協議会は9~10月に、フリースクールをはじめオルタナティブスクールや居場所事業の運営者など加盟する25団体にアンケート調査を実施し、21団体から回答を得た。このうち利用費について回答があった4団体の平均月額は、週5日の運営で4万6000円だった。
西山さんは「文部科学省が2015年に行った全国調査では、月平均3万3000円だった。年数がたち物価も上がる中、想定通りの結果」と述べ、「相談先が分からないという当事者は多く、そもそも支援にたどり着くこと自体が難しい。フリースクールが見つかったとしても遠方だったり費用が高額だったりして、諦めざるを得ない保護者がいる」と懸念を話した。
利用費が高額になる背景については、「フリースクール等の運営団体はいずれも小規模。運営費全体の8割を占める人件費のほか、教室などの家賃や教材費、車両の維持費やメンテナンス代などの負担も大きい。これらを全て利用費で賄っている状況」と説明した。
経営状況の厳しさは職員の平均月給にも表れている。回答のあった14団体のうち「15万円未満」が5団体で最多。次いで「15~20万円未満」が4団体、「無報酬」が3団体、「20~25万円未満」が2団体だった。

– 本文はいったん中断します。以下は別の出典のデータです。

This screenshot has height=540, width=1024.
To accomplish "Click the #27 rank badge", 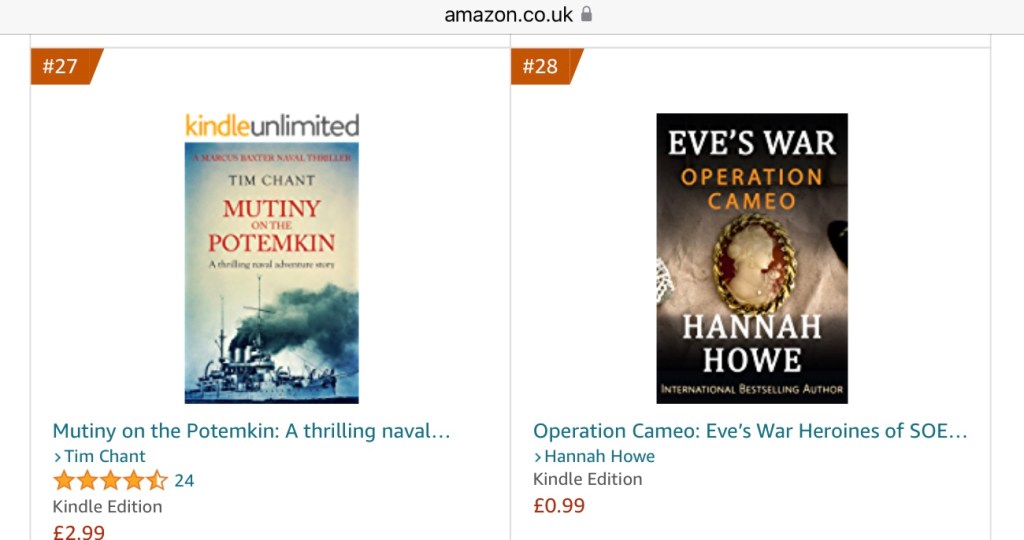I will [66, 66].
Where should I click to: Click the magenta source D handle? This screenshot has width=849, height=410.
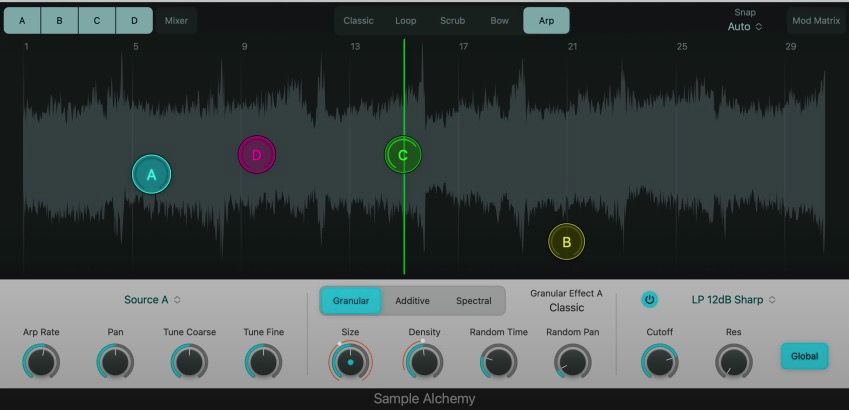256,155
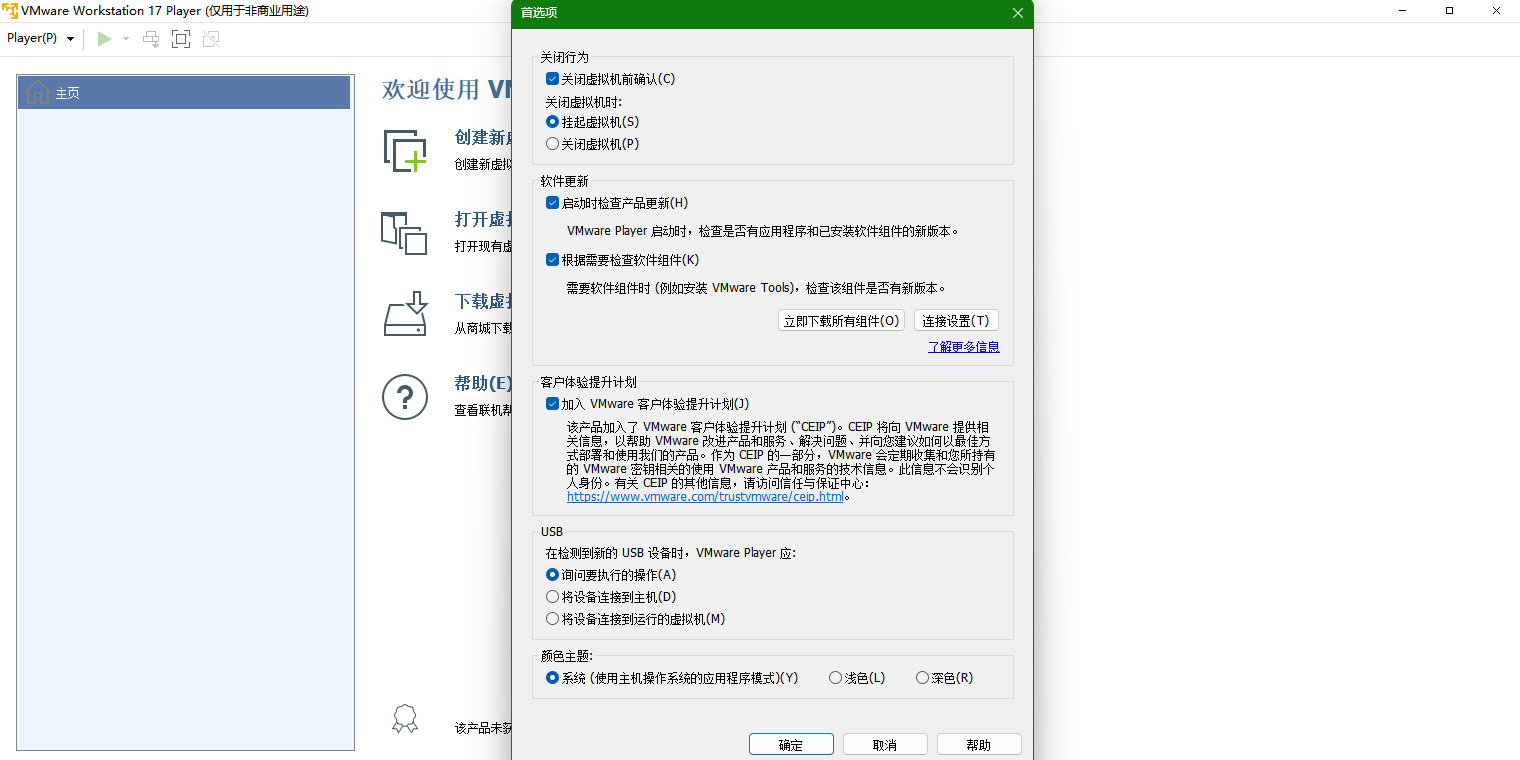Click the Help question mark icon

tap(405, 397)
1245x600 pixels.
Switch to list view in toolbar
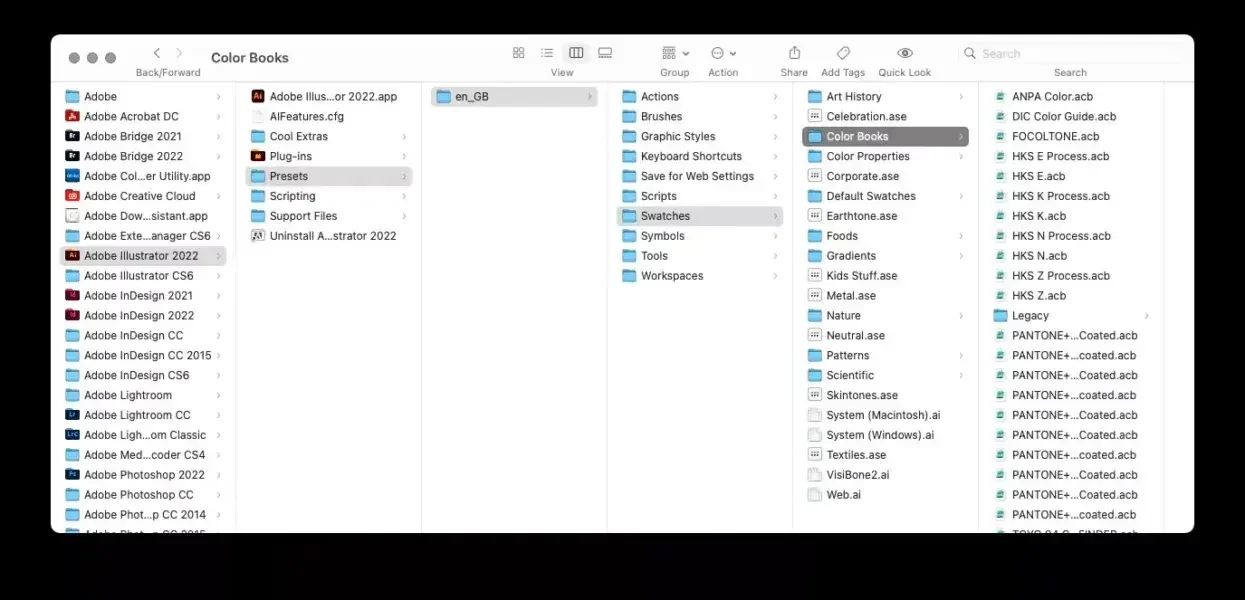(547, 53)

副業で生計を維持する職員もいたという。西山さんは「厳しい実態が可視化された。ケアする人を支える制度がない。貧困を支える人が貧困に陥ってしまう状況がある」と話す。
不登校の急増に伴い、学校に通っていない児童生徒の居場所を支援する動きが加速している。東京都は6月、フリースクールの運営者と利用者向けの補助事業をスタート。運営者に人件費などの経費を支援するとともに、保護者には最大月2万円を支給する。長野県では全国初のフリースクールの公的認証制度を新設、最大で年間200万円の補助金が申請可能だ。
西山さんは「調査結果を通して当事者の声を届けたい。実態調査で分かった結果をもとに市町村や県と交渉し、利用者と事業者の双方への支援を求めていく」と語った。